Trotzdem überwiegt häufig die Angst vor den Schulden, weswegen möglicherweise ohne Grund die Erbschaft ausgeschlagen wird.
Mit der Ausschlagung, die nur in seltenen Fällen wieder rückgängig gemacht werden kann, verliert der Erbe aber dann auch jeden Zugriff zum Nachlass.
Die Ausschlagung bewirkt, dass der Erbfall als nicht erfolgt gilt. Durch die Ausschlagung wird dann automatisch der nachfolgende Erbe in der gesetzlichen Erbfolge oder der testamentarische Ersatzerbe als Erbe berufen. Auch dieser hat dann wieder ab Kenntnis die Möglichkeit, innerhalb von sechs Wochen das Erbe auszuschlagen.

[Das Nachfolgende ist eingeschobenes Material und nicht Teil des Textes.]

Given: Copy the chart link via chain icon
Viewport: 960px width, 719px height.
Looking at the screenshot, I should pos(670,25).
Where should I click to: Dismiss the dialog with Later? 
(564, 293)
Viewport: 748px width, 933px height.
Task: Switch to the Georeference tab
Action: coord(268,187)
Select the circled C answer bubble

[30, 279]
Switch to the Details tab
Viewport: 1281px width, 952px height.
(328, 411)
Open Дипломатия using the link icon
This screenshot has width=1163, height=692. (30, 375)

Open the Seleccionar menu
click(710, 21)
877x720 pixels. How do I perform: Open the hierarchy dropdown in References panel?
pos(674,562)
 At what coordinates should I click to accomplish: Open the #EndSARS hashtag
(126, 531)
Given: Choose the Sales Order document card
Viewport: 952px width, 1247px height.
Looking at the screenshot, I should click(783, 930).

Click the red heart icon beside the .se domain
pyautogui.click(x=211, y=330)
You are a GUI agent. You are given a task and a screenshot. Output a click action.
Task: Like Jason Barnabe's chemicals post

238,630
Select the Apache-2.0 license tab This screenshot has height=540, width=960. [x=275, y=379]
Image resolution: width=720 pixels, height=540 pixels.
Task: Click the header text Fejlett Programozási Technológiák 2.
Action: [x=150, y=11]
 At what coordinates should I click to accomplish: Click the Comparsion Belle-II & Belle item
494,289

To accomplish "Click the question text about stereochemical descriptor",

Letztlich ist es in der Tat so, dass das Vermögen einer Person mit deren Tode als Ganzes auf den Erben übergeht. Also sowohl das aktive Vermögen, als auch die Schulden des Erblassers, die auch den größeren Anteil ausmachen können. Wenn der Erbe die Erbschaft annimmt oder nicht innerhalb der sechs Wochen ausschlägt, dann haftet er für die Schulden des Erblassers tatsächlich sowohl mit dem Nachlass, als auch mit seinem eigenen Vermögen. Ist die Frage der Überschuldung völlig offensichtlich, ist die Ausschlagung die einfachste und sicherste Form, sich von den Verbindlichkeiten des Erblassers zu befreien.
Durch Anwälte wird trotzdem im Rahmen einer Beratung meist von der Ausschlagung abgeraten. Warum?
Wie die Wenigsten wissen, stellt das Gesetz dem Erben verschiedene Möglichkeiten zur Verfügung, mit denen er die Haftung für Schulden des Erblassers zumindest auf den Nachlass beschränken kann und somit nicht mit seinem eigenen Vermögen haften muss. Die Wichtigsten sollen kurz angesprochen werden:
Das Aufgebotsverfahren gibt dem Erben die Möglichkeit, beim zuständigen Amtsgericht zu beantragen, ein Aufgebot zu erlassen.
Die Gläubiger müssen dann innerhalb einer bestimmten Frist ihre Forderungen anmelden. Gegenüber denjenigen, die ihre Forderung zu spät anmelden, haftet der Erbe nicht mehr mit seinem Eigenvermögen.
Bis zum Ablauf der Frist kann der Erbe die Erfüllung der Nachlassverbindlichkeiten zunächst insgesamt verweigern.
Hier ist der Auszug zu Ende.